The new Olympus 12-50mm that acts as the kit lens for the OM-D is quite a stellar performer. Weather-sealed just like the body, it covers a great range of focal lengths pretty competently. It also has a macro mode that works quite well. So if you need one lens that works through most scenarios, this one will work. Having said that, f3.5-f6.3 is pretty slow so low-light and bokeh opportunities will be limited with it.
If not the 12-50mm, there are two lenses in particular that i really like for the M43 system, the Olympus 12/2 and the Olympus 45/1.8 and i’d recommend both very highly. Both lenses are blazingly fast, low-light will not be a problem. For the 45/1.8, wide open, bokeh is creamy delicious. Although i don’t own the 12/2, i’ve tested it quite a bit, and have been impressed at how sharp and distortion free it is even at max aperture.
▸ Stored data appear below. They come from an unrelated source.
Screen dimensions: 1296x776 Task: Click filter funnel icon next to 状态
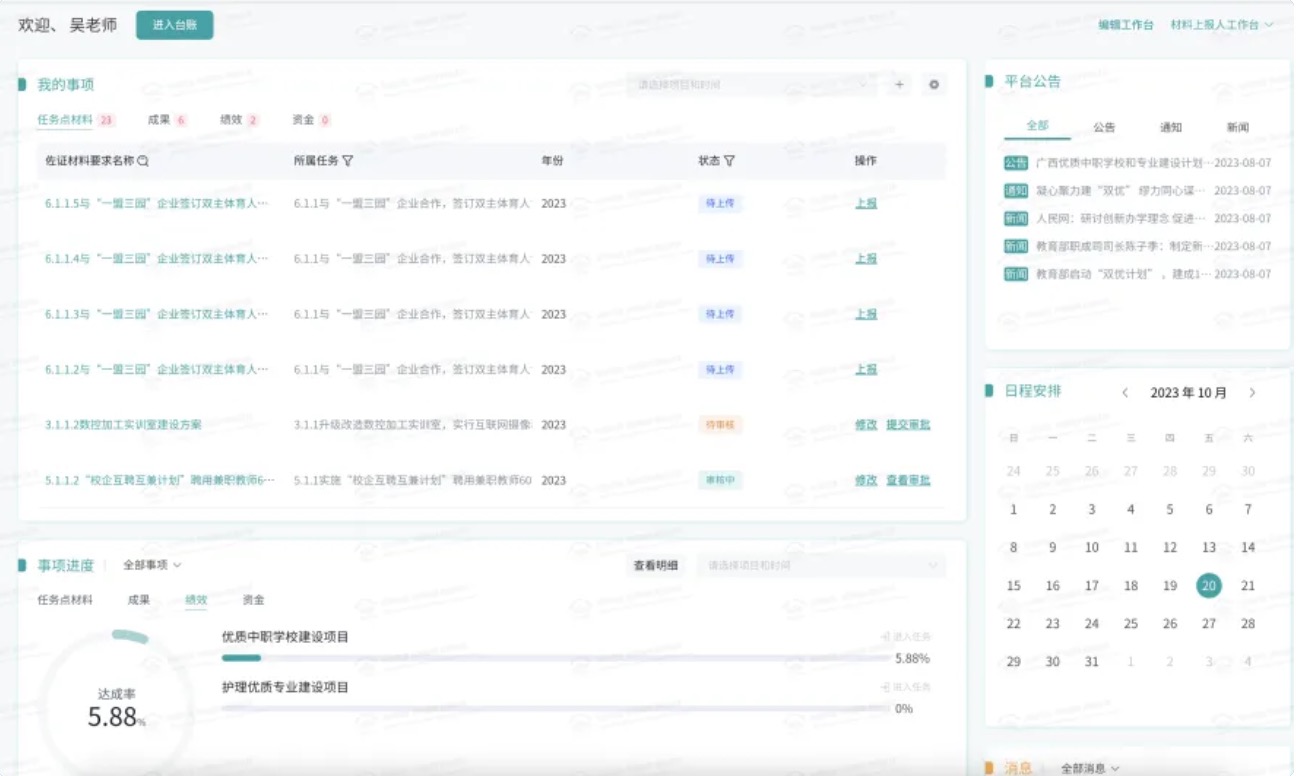pos(729,161)
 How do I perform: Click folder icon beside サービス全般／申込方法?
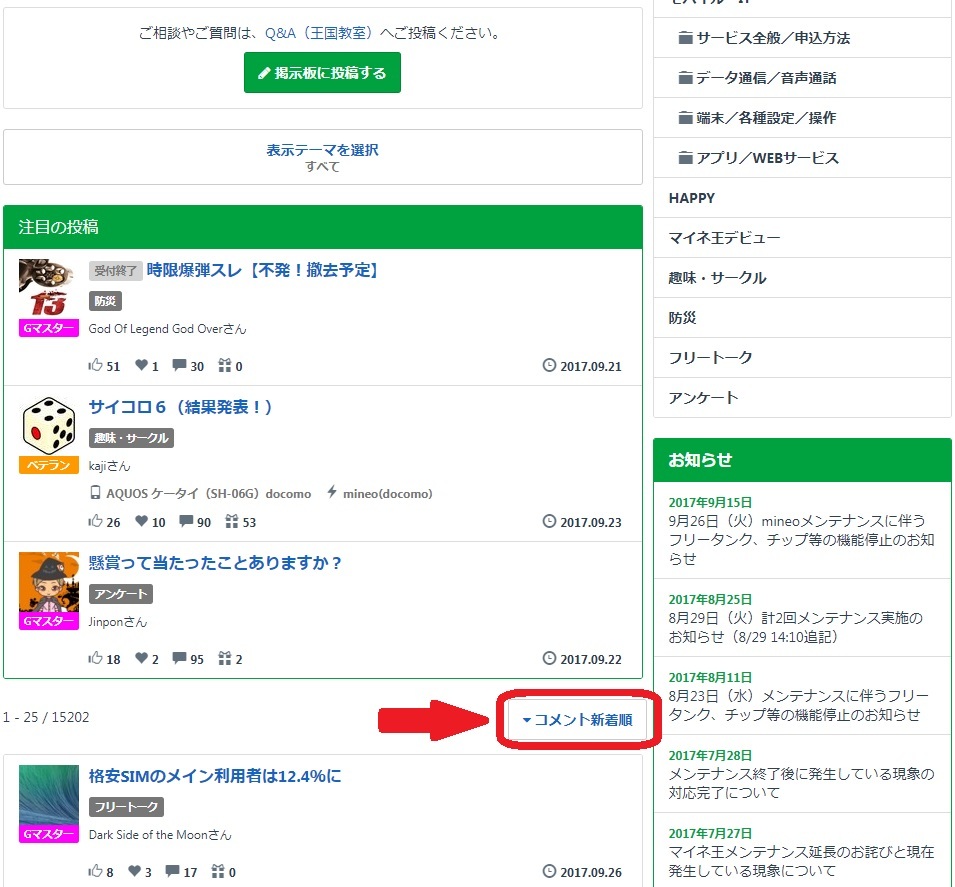click(685, 38)
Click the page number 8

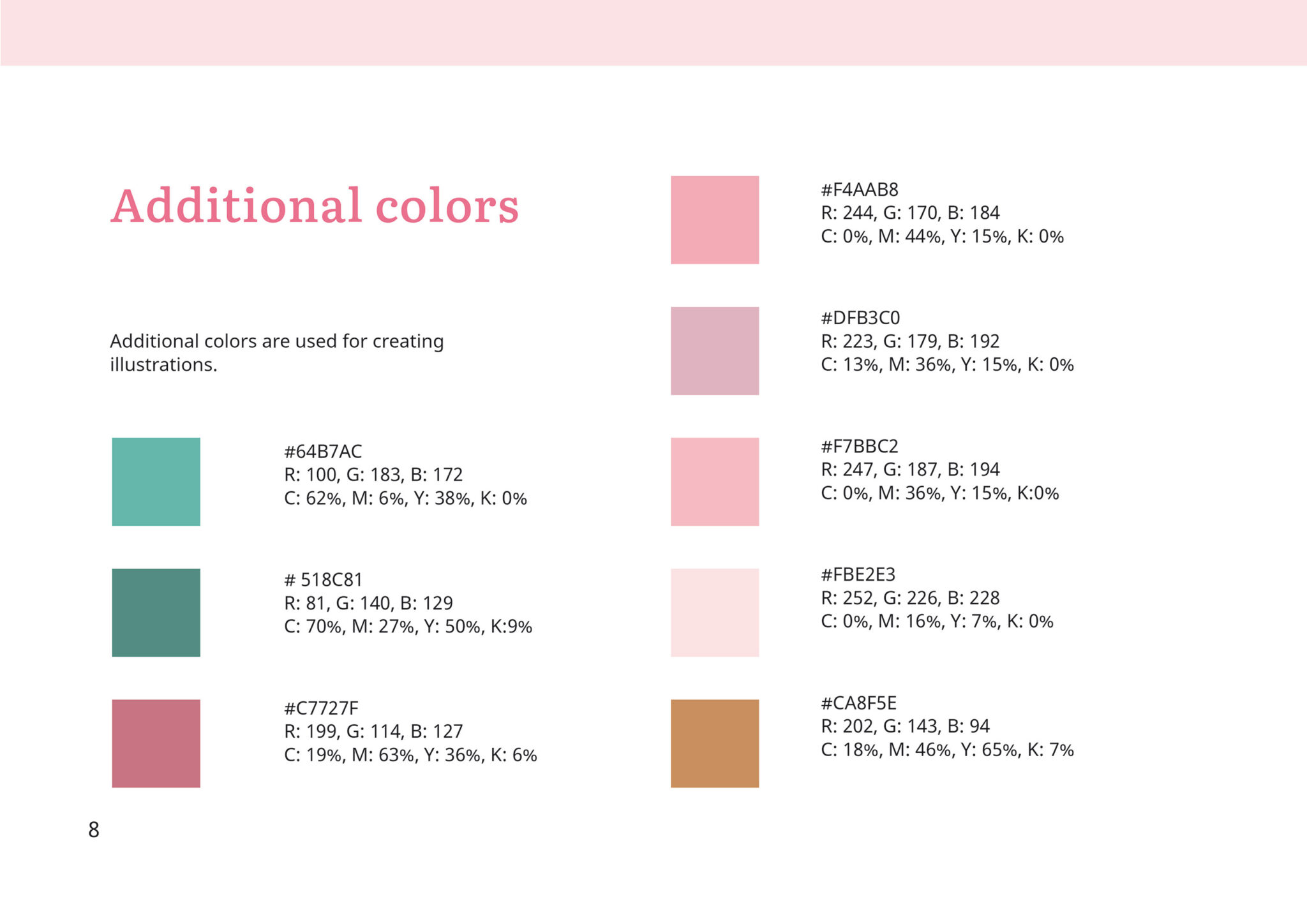pos(94,830)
Generally speaking, and i urge you to read the first paragraph above again at this point, the 45/1.8 is a very competent portrait lens that offers a good amount of pulling power in most other scenarios. The 12/2 is suited for the street, and also useful for landscapes where the subject (e.g. Mother Nature) tends to envelop a larger area thus requiring a wider frame.
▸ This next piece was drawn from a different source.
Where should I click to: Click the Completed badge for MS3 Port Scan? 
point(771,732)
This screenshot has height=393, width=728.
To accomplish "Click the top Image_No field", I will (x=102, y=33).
Bokeh-licious, Olympus 45mm f1.8
Sharp and distortion free, Olympus 45mm f1.8
Price-wise, the 45/1.8 is a steal. You can probably find it at some places for RM950. It really is a no brainer if you own a M43 system camera. The 12/2 is much more dear — RM2200 is about the lowest price i’ve found. It all depends on your purchasing power: for some people RM2200 is not much. In that case, go for it. You won’t regret it.
If budget is a concern, i’d still recommend the 45/1.8 and one other, the Panasonic ASPH 14mm f/2.5. The Panny 14/2.5 is a pretty understated lens; some people look down on it because it’s the kit lens for the Panasonic GF3. Some also say that it’s soft around the edges when wide open (which is true), and that CA (chromatic aberration) is a problem in high-contrast scenarios (which is true). Optically, it is an inferior lens to the Olympus 12/2 but that’s not to say that it can’t product good results. Knowing the limitation of the lens allows you work around them.
No worries about the edges being soft when they aren’t a part of the subject, right? Panasonic ASPH 14mm f2.5
Wide open, sharp as a tack in the center. See the lines, and the lack of distortion. Panasonic ASPH 14mm f2.5
Wide open, you’ll notice some minor vignetting. Work that into the shot so that it doesn’t matter. Panasonic ASPH 14mm f2.5
And all of this at a remarkable price point: RM600 — go to the larger shops (i got mine from the camera shop in KLCC) where customers who buy the Panasonic GF3 do not want the 14/2.5 lens that comes with it. Shops will generally take the lens out and put it up for sale separately. “Open lenses” like these sell at a remarkable discount: a boxed 14/2.5 will cost RM1200-1300.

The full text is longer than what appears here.